A reader in Germany recently contacted me to see if I could provide a copy of an article from 1959 on servovalves. I told him I could, and that I'd be happy to fulfill his request on one condition: Why on earth did he want a nearly 60 year old article on servovalves? He explained that he was working on his masters thesis on servovalves and needed a comprehensive example of what was available in the 1950s to show how far the technology has advanced. And it's a great article: 12 pages.

Granted, this has nothing to to with a pneumatic airplane, but when I was looking for the article, I stumbled across the one about the airplane. And, no, it wasn't experimental. It was in use all over the world, and some of the aircraft are still flying today.

Continue on to read this interesting article.

All-pneumatic aircraft

By JOHN D. HULL, JR., and A. E. SCHMIDLIN
Walter Kidd & Co., Belleville, N. J.

Many factors favored the use of pneumatic systems on the F-27, most significant of which was an approximate 100-lb weight saving over electrical and hydraulic systems.
• Lighter weight
• Faster operation
• No flammable liquids
• Cleaner and easier to maintain

Piedmont Airlines' first Fairchild F-27 takes off from Hagerstown, Md in October 1958. [Piedmont flew this particular aircraft for 10 years before selling it to Air Manilla in 1968.]

Fairchild’s F-27 is the first American-made plane to use a complete pneumatic system to operate landing gear, wheel brakes, nose wheel steering, propeller brakes, and passenger door operation. It also has an emergency air supply that will lower the landing gears and operate the brakes.

Compressed air for the system is supplied by two 2-cfm, 3300-psi compressors located in each of the engine nacelles. The compressors are driven through a gearbox by Rolls Royce Dart engines, which power the aircraft. They carry their own individual dehydration and filtration equipment to supply clean, dry air at a pressure of 3300 psi. These two compressor packages are isolated from each other by a system of check valves and can deliver air independently to replenish air to storage if an engine fails. Ground charging the system can be done through the dehydration and filtration circuit.

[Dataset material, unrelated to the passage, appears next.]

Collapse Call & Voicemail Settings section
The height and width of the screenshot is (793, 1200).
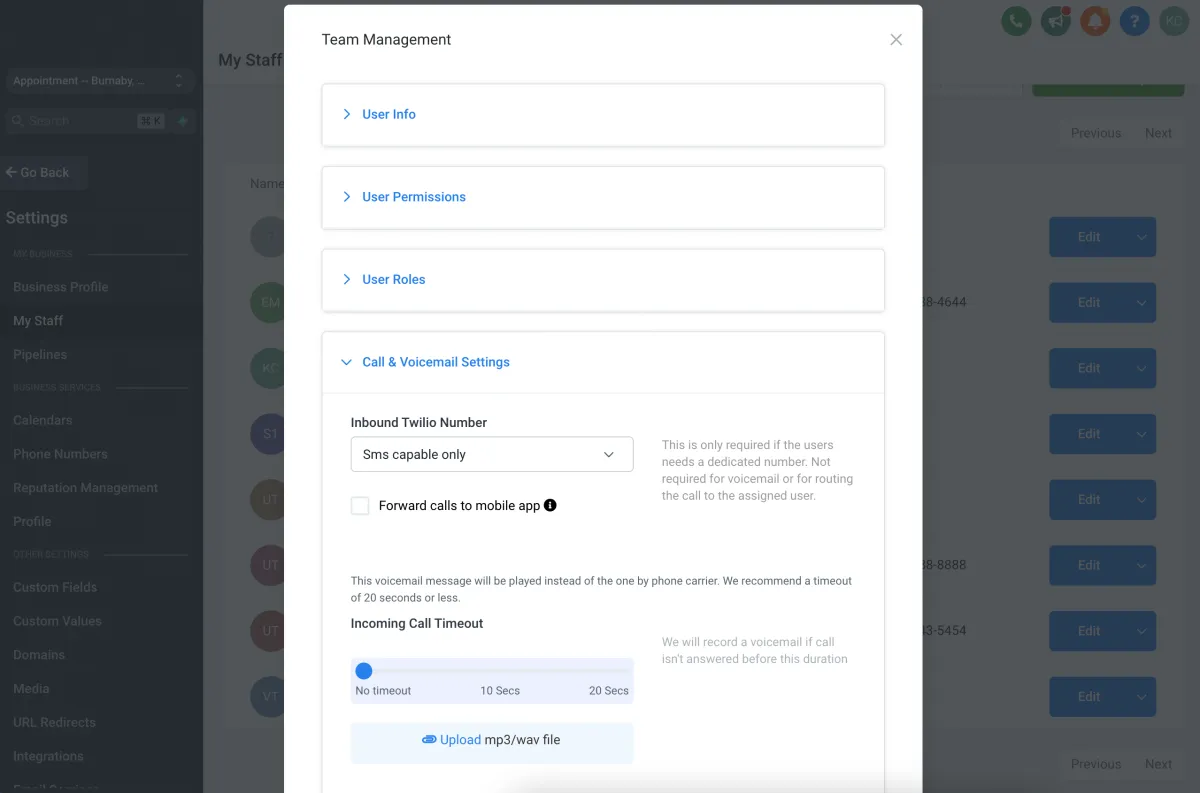435,362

Nacelle housed compressor delivers 2 cfm at 3300 psi. Check valve separates the two identical nacelle circuits.

Three independent reservoirs isolated by a series of check valves store the system’s air volume. The main storage is a 750-cu. in. steel cylinder, and the emergency storage is a 100-cu. in. steel cylinder. It’s fed by the main storage and then isolated during flight so that the brake system will have sufficient pressure for a satisfactory operation. The main storage can be depleted to far below the braking pressure of 1000 psi because lowering of the landing gears only require 100 psi, and steering, 220 psi.

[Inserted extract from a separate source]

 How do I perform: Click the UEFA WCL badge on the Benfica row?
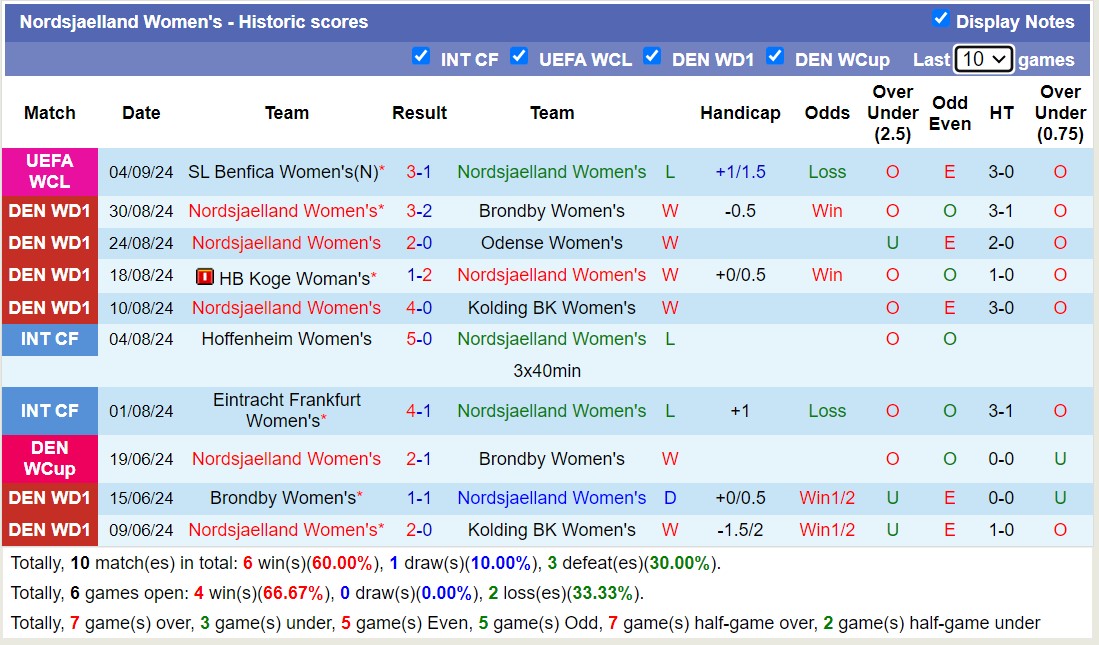tap(50, 171)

Locating most of the control valves on a panel simplifies service and maintenance. It also ensures uniform environment for most of the control elements. The F-27 system is divided into at least five functional sub-systems.

Landing Gear — This circuit has a solenoid-operated control valve, a manual selector valve for emergency, a pressure reducer to control lowering, and a blowdown valve in the gear extension line. At the selection of the landing gear switch, the solenoid valve supplies air at 1000 psi to retract the gears, simultaneously venting the 1000-psi extension air. The opposite is true for extension. Electrical failure will not affect the solenoid valve because a mechanical lock will hold its selected position.

Six cylinders actuate and lock the landing gear. 1000 psi air powers the retraction and 100 psi the extension strokes.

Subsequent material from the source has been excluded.